* **The task**
With pictures omitted, transcribe exactly the lines from the one containing "The width and" to the end of the records below.

[Screenshot grounding data]
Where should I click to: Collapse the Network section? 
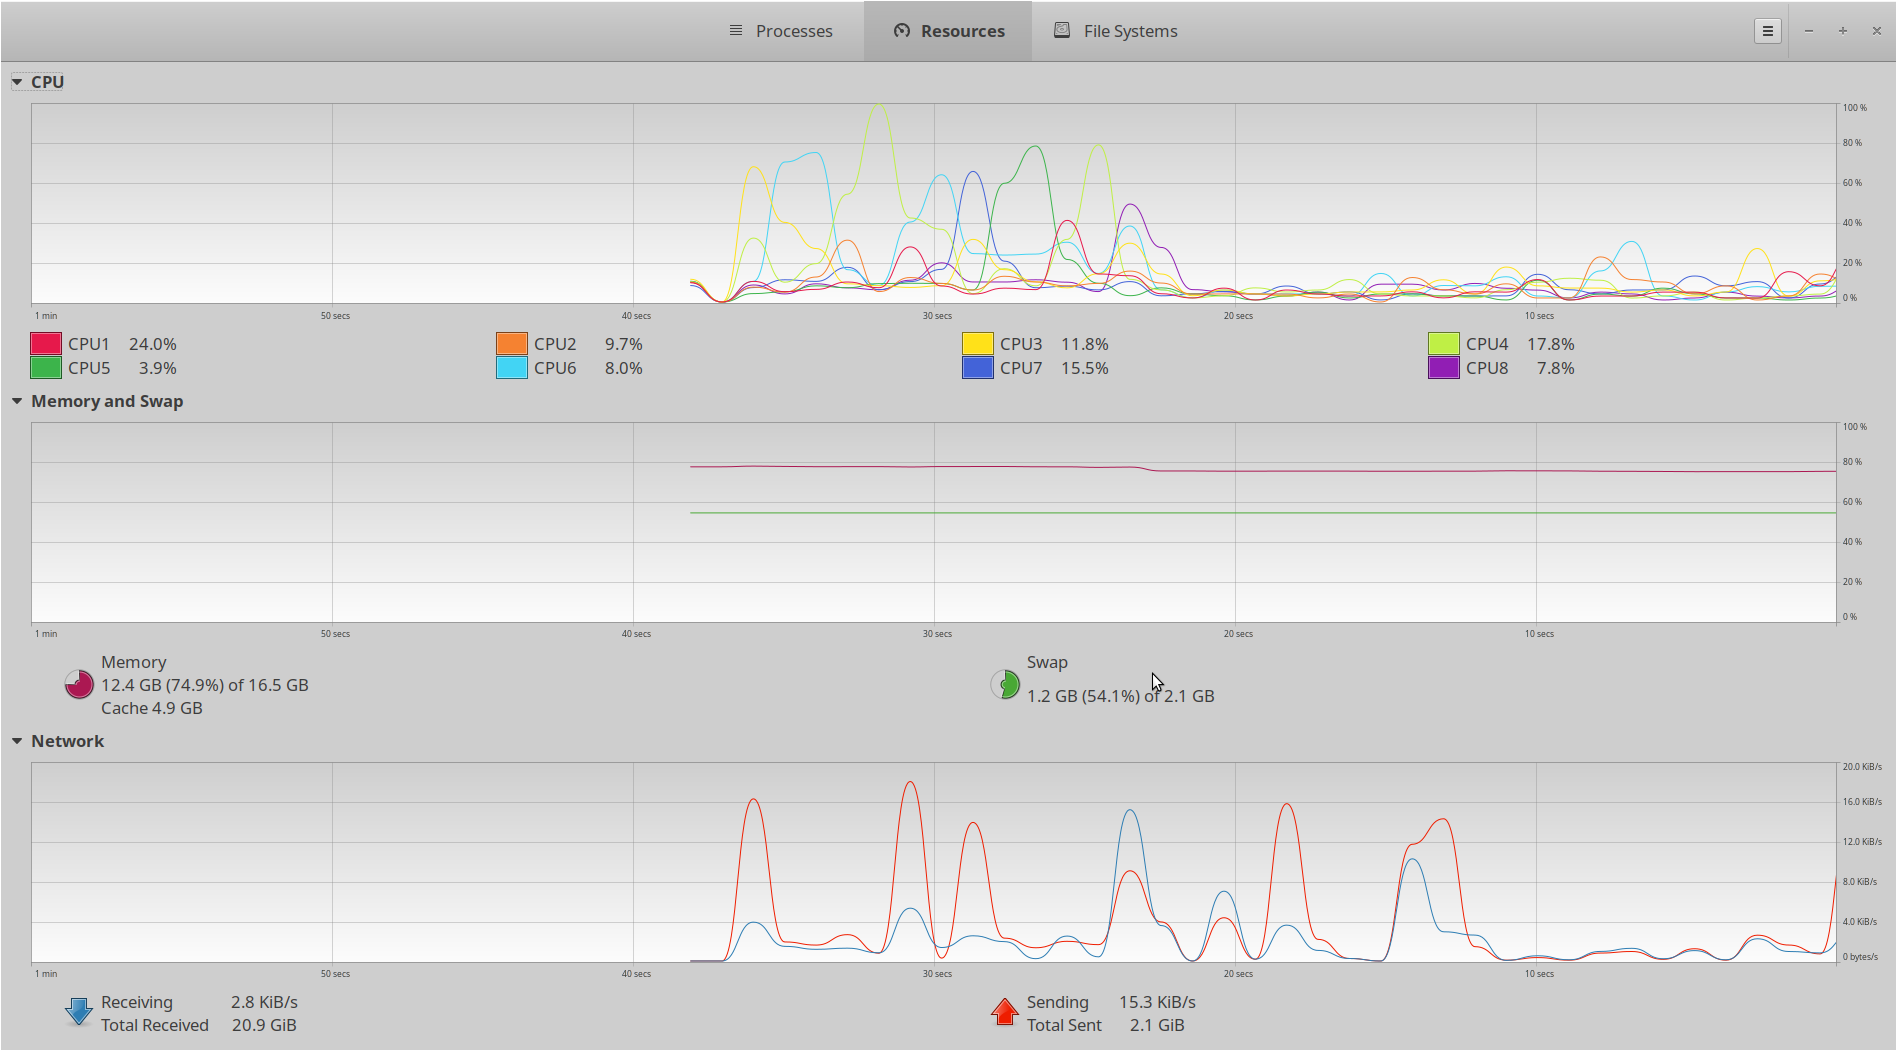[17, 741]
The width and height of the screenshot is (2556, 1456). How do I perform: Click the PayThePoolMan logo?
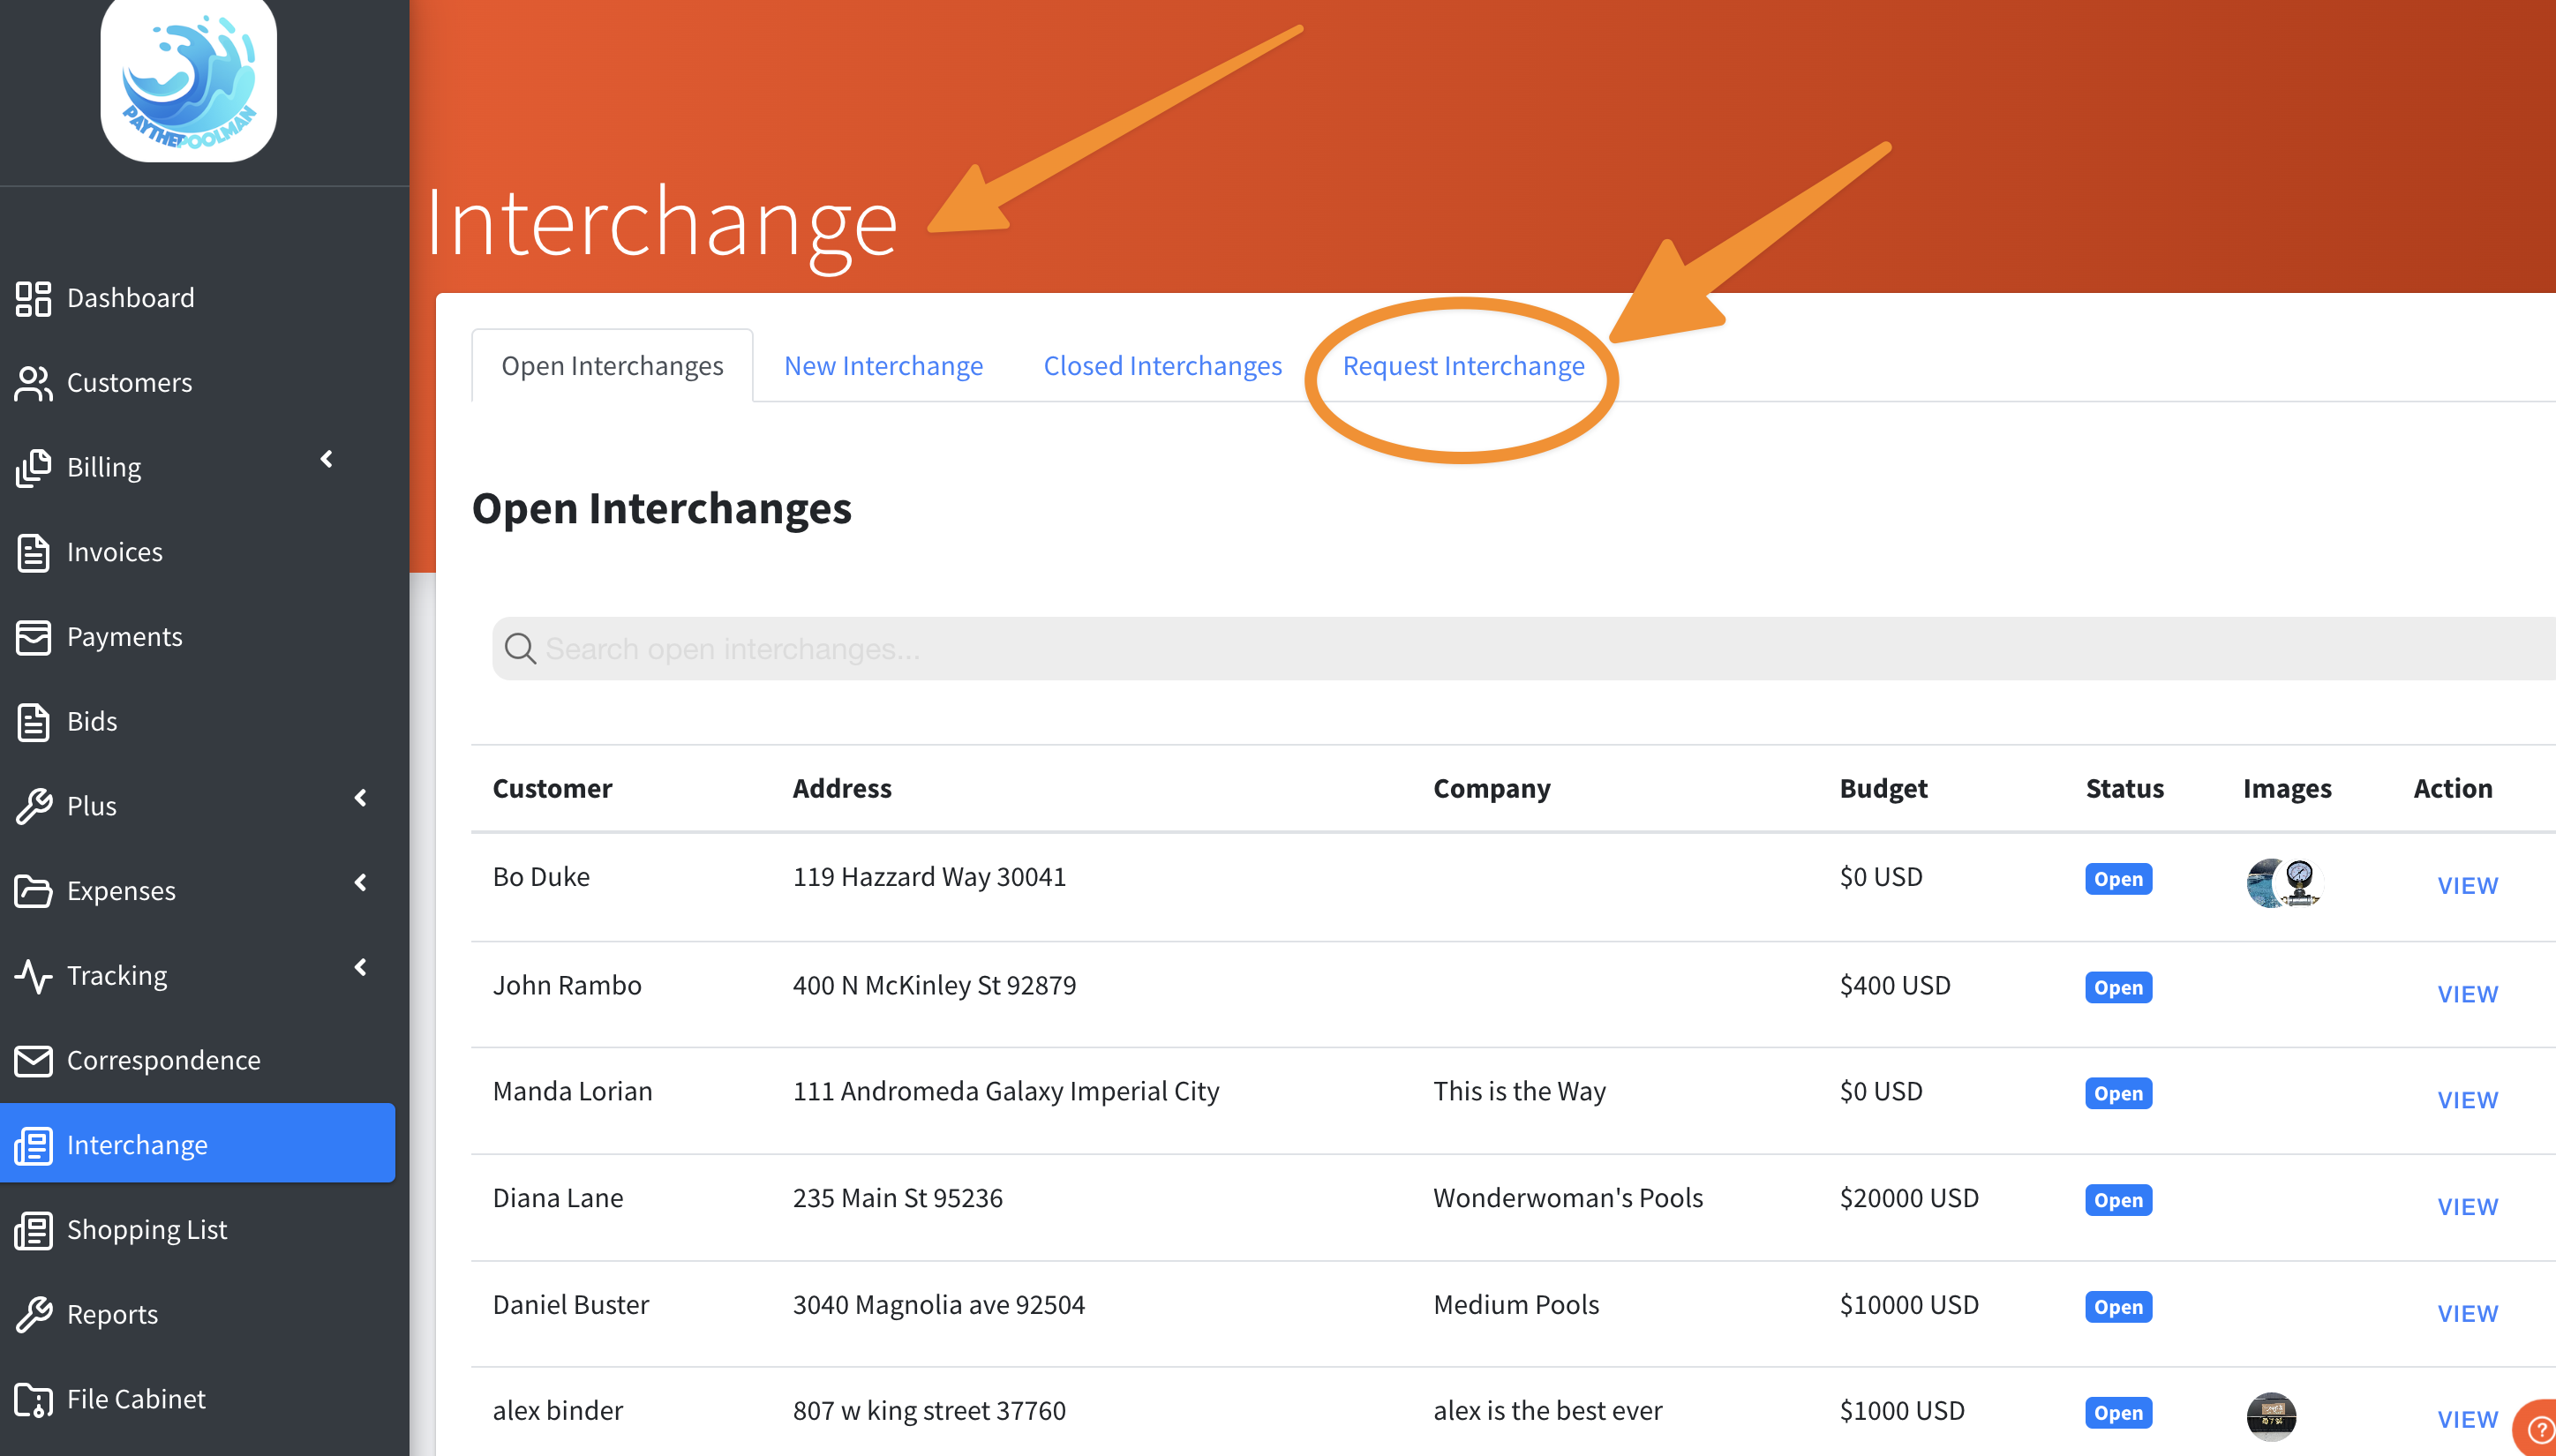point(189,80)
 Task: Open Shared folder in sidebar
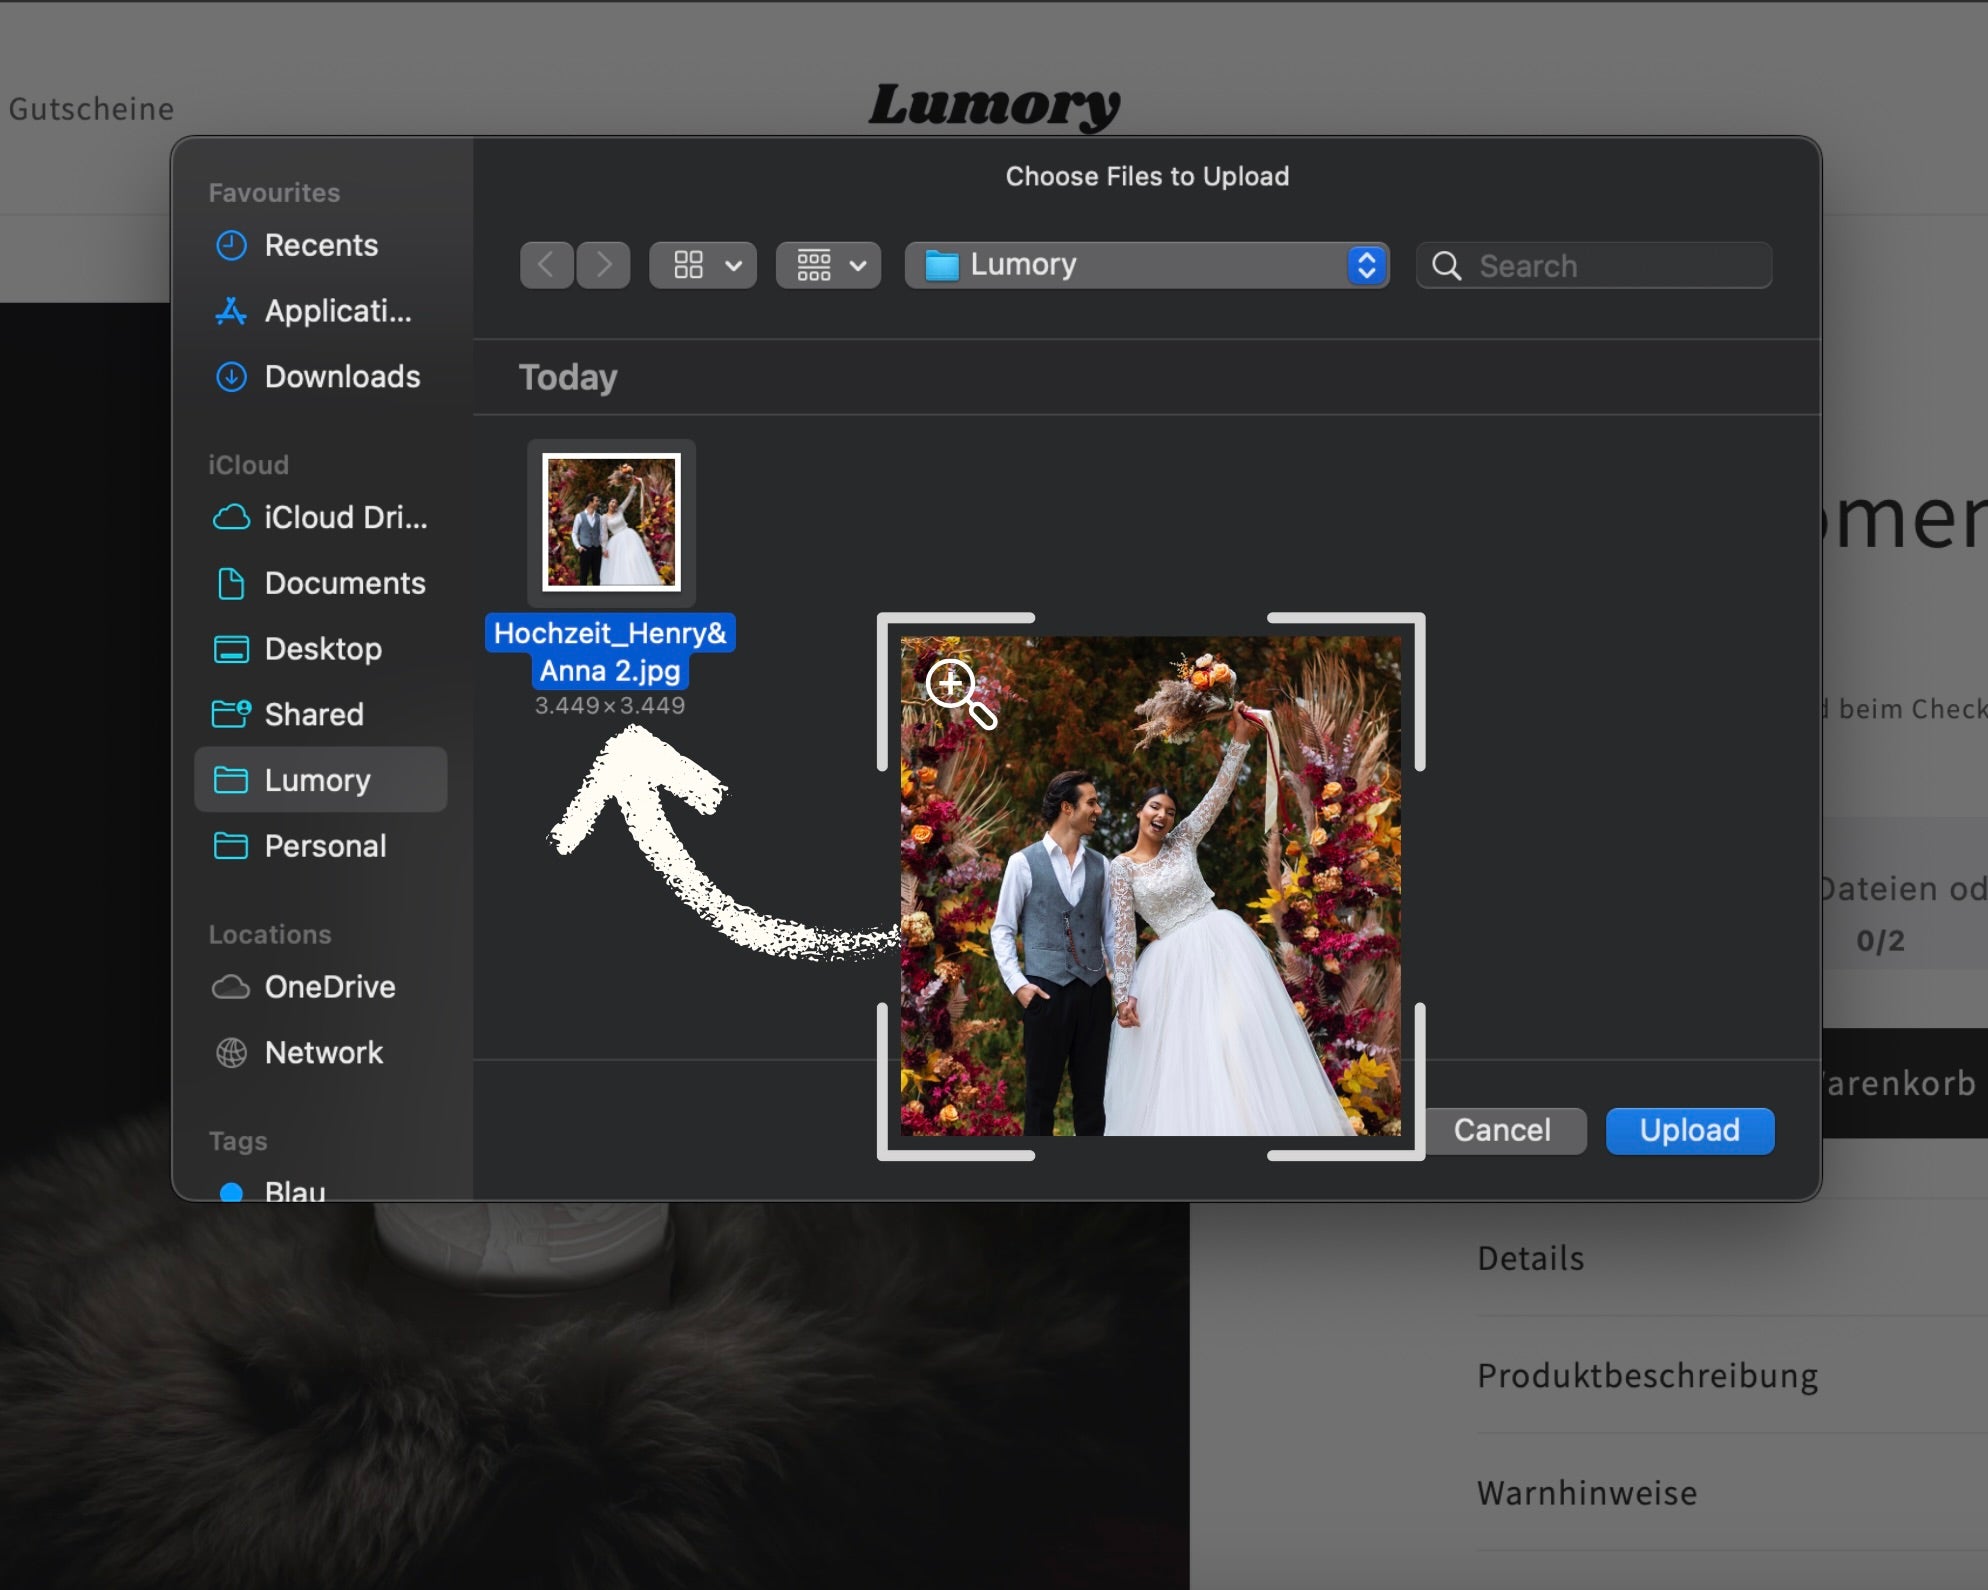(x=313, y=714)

* **Answer for this exercise**
The width and height of the screenshot is (2556, 1456). How do I perform: Click the PayThePoolMan logo?
point(189,80)
 Task: Open Shared folder in sidebar
(x=313, y=714)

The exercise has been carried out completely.